I’d say I’m doing my job exceptionally well. In fact he even told me before he promoted me.

I had to tell him what I wanna learn in the next 2-3 years. I told him I wanna be decent in C++ because i love the language and in my opinion every dev can improve by learning a low level language.

Have some MITx courses and stuff I wanna do (I actually want to do them) but he keeps pushing me to send him the courses so he can push me and (I think) Monitor my progress..

C/Cpp and asm have always been my love, I wanna improve and learn. But I wanna do it for myself, not for my boss. The company doesn’t have any use for it anyway..

And those courses are 4 weeks to 12 months with scheduled assessments.

I shouldn’t have mentioned it. Now it’s an expectation they have.

Now I have to force myself into doing those courses in time.. on a schedule..?

90% of then will bore the shit out of me cause I already know it and the remaining 10% are stuff I wanna look at when I feel like it. But I don’t have a paper that says I know those 90% so yeah..

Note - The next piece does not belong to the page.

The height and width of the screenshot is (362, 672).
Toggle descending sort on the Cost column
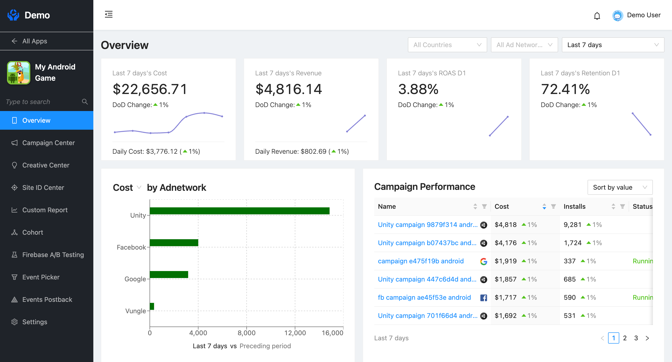[x=544, y=208]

Why can’t he just be happy with the work I do during working hours and leave my free time up to me???

Comments
  • 5
    Please stop saying C/C++ is a low level language. It is a systems level language. Low level is ASM.
  • 1
    It still lets you access pretty much all of the hardware, doesn’t it?
    Or is „low level“ == hard do read?
  • 1
    @Demolishun if it makes you happy, I can call it lower level.
  • 4
    CS/CE is a precise field. Words matter and so does jargon. If you want to effectively communicate ideas you use precise language. This is not a preference but a "this person has no clue" thing. My intent was to save you embarrassment in the future. If you don't believe me, fine, google is your friend.
  • 7
    A good manager would give you the time during work if it's a requirement for your employment (i.e. growth/professional development).
  • 2
    @Demolishun we can call it a medium level language
  • 2
    C++ is high level language with varying abstraction levels on hardware.
  • 1
    @Demolishun @aviophile
    Ok, I see I was wrong there.
    Don’t know why I never noticed this.

    That sucks, I’ve been using that word for many many years.
  • 0
    @Kashmir there were times when C was one of the highest level programming language assembly was lowest. I think distance from assembly would be good measure but too much discussion would be pointless.
  • 3
    @Kashmir
    Yes, low level languages are those which have minimal abstraction from the cpu instruction set. Managed languages are generally considered higher level, but low level does have a specific connotation.
  • 0
    To me it seems like your boss wants to help you doing the courses you want. He wants to help you build your career. Maybe talk with him more deeply about your feelings, for me this sounds more like he wants to help you. If he invests in you, he might progress it. None the less, it would be worse if he wouldn't want to help you with the courses at all!

    Sorry for the pressure, good luck.
  • 1
    @SortOfTested How people don't know this is staggering.